I confess I am smitten with Holder, a detective in “The Killing.” The actor, Joel Kinnaman, is Swedish but he sounds African-American. His performance is intriguing. I'm hooked and have just started Season 3. Oh it is dark, monstrous indeed. And I’ve finished the most recent Netflix additions of “Longmire,” all of “Foyle’s War,” all the back episodes of “Blue Bloods,” “Paradise,”(PBS), and on we go. I recommend series to friends and family and they recommend series to me. It’s a bonanza, a renaissance. And it seems that with all the bad news every day, we need this escape. Everyone I know is doing it.

My husband has different tastes and other favorites. There are nights, usually late at night—our binging time—too tired to read or do anything else that needs doing—that we sit side by side on the couch, one of us on an ipad with a headset, the other with a headset for the TV. (We alternate.) Headsets—an electronic miracle—have saved and/or amplified our marriage. The next day we might say, “So how is your program going?” It’s a life-affirming diversion from the latest news about ISIL, IFIL or school shootings. Another this week. How many have there been since Obama took office? In a strong, well-written speech (he has good writers and is a good writer), I think he said: 18. No wonder we binge.

But how does a working writer justify this binging? And is it interfering with the writing life? I am not sure. For certain, I must curtail my viewing and read more if I want to make progress on a writing project. But I also know that it is relaxing, compelling even to watch these shows, mostly well scripted with high production values. And I admire a good script, strong plots and deep characterization with interesting backstory. When I am writing fiction, plotting is not my strength, so I am paying attention. My husband is a screenwriter and he is able to parse the script in a way I can’t. We’re working on a screen treatment together at the moment (we’ve done two together so far) and the learning curve is still steep for me—visualizing scenes and so on. I do believe—another justification, perhaps—that binging has helped my visualization muscle.

So there’s that. I’m absorbing, studying and relaxing all at the same time. And I still binge on authors, reading their entire oeuvre, something I have done for years. It’s a wonderful way to get into the author’s head: What are her obsessions? Her narrative choices? How has her work changed as she has matured? How happy I was to discover that I could download all of Jane Austen, Edith Wharton, Virginia Woolf, Trollope, Emily Dickinson, Willa Cather, Dickens, and so much more, all for free! I read a lot, sometimes two or three books at the same time—fiction and nonfiction. And I have finally installed the Overdrive app on my iPad so I can borrow e-books from the library. They don’t have everything I want to read—and I am impatient—but I can put books on hold and also recommend books. They have to be read within three weeks, so no binging if a book from the library has to get read. I stop cold turkey. This reassures me that I am not addicted.

Once upon a time there was a website called “Readerville,” avid readers and writers chatting about the books they were reading. One of the threads was devoted to comments about authors and their oeuvre, all of the oeuvre. We all binged on favorite writers, many in the chat room were writers, and it was easy to imagine—though it took some hubris—that one day someone would binge on our oeuvre. I miss that site , which shut down too soon, though I learned recently that there is a thread of former Readerville “members” on Goodreads. I’ll have to check it out.

_Problem to solve:_
Repeat the passage of the binge-watching essay between "My husband has" and "wonder we binge.", inclusive. Rely on the binge-watching essay alone.

_Material shown:_
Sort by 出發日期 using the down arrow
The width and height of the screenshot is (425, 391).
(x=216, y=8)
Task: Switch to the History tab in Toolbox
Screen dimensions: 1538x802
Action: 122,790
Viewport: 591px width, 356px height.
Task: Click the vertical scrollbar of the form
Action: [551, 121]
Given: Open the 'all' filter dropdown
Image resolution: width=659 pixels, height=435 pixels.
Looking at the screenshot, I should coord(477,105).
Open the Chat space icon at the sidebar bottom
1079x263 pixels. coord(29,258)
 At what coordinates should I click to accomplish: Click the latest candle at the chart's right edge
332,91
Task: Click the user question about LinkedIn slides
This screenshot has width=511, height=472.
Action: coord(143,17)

* * *

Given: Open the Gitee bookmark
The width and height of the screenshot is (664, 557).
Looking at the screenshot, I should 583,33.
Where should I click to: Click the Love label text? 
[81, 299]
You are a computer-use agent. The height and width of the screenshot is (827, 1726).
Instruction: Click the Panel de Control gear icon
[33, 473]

---

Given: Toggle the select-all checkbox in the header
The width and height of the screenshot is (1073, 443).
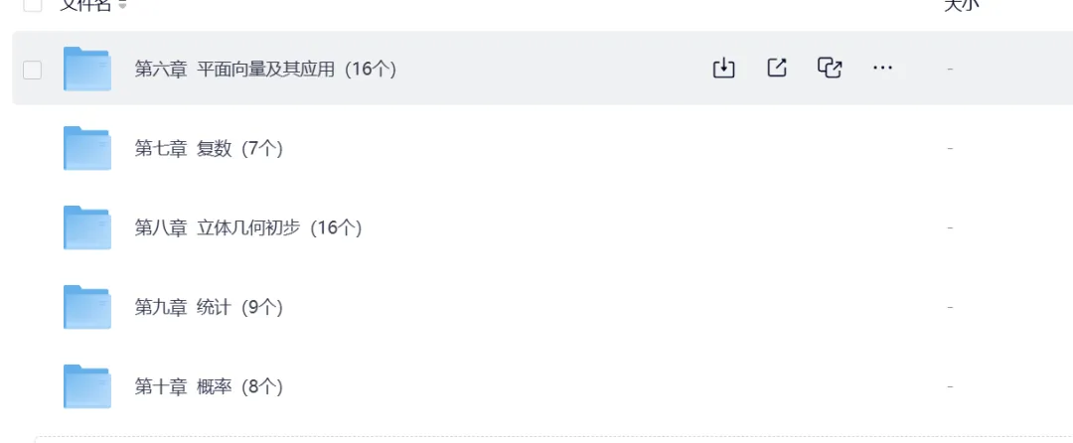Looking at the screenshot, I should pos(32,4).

_The completed task:_
My husband has different tastes and other favorites. There are nights, usually late at night—our binging time—too tired to read or do anything else that needs doing—that we sit side by side on the couch, one of us on an ipad with a headset, the other with a headset for the TV. (We alternate.) Headsets—an electronic miracle—have saved and/or amplified our marriage. The next day we might say, “So how is your program going?” It’s a life-affirming diversion from the latest news about ISIL, IFIL or school shootings. Another this week. How many have there been since Obama took office? In a strong, well-written speech (he has good writers and is a good writer), I think he said: 18. No wonder we binge.